Tomé el cuerpo por los hombros y lo eché hacía atrás. Reprimí un grito al ver sus cuencas vacías y la exagerada sonrisa de la muerte. Su mano izquierda seguía apoyada en la mesa, era un mórbido ensayo de tendones y huesos. Con sus largos dedos sujetaba una carta manuscrita. La tomé. La sangre, ya seca, solo había dejado legible el tercio inferior de la cuartilla. Decía así:

".. si me amas como dices, debes comprenderlo. He descubierto que no puedo ser feliz a tu lado, en esa casa que más parece una jaula de oro. A veces pienso que solo amas la idea de tenerme allí, como otro objeto de tu colección, brillante, pulcro, ocupando su sitio como el resto de las cosas. Por eso te digo adiós. Nunca más volveremos a vernos. Olvídate de mí, por favor. "

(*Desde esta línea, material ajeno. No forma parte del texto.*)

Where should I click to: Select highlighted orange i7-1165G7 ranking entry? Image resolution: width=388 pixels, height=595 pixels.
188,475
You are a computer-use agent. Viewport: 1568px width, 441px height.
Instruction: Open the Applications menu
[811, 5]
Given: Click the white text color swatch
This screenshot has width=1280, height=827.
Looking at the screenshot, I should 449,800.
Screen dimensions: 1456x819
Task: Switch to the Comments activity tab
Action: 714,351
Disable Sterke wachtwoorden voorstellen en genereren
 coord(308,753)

La firma de Cristina era lo último que ocupaba el papel.
Me miré a mi mismo sentado en aquella silla. Podrido bajo mi traje de corte colonial, con mi foulard de cachemira aún anudado al cuello, y una flor marchita ensartada en el ojal de mi solapa.
Lo recordé todo. Como ocurría a diario desde hacía ¿cuánto? Pero esa noche me acostaría de nuevo, lo olvidaría, y el hedor volvería a despertarme.
Salí de allí, cerré el gabinete, regresé al vestíbulo. ¿Qué hacer cuando tiene uno toda la eternidad por delante?
Cogí el plumero y me puse a quitar el polvo.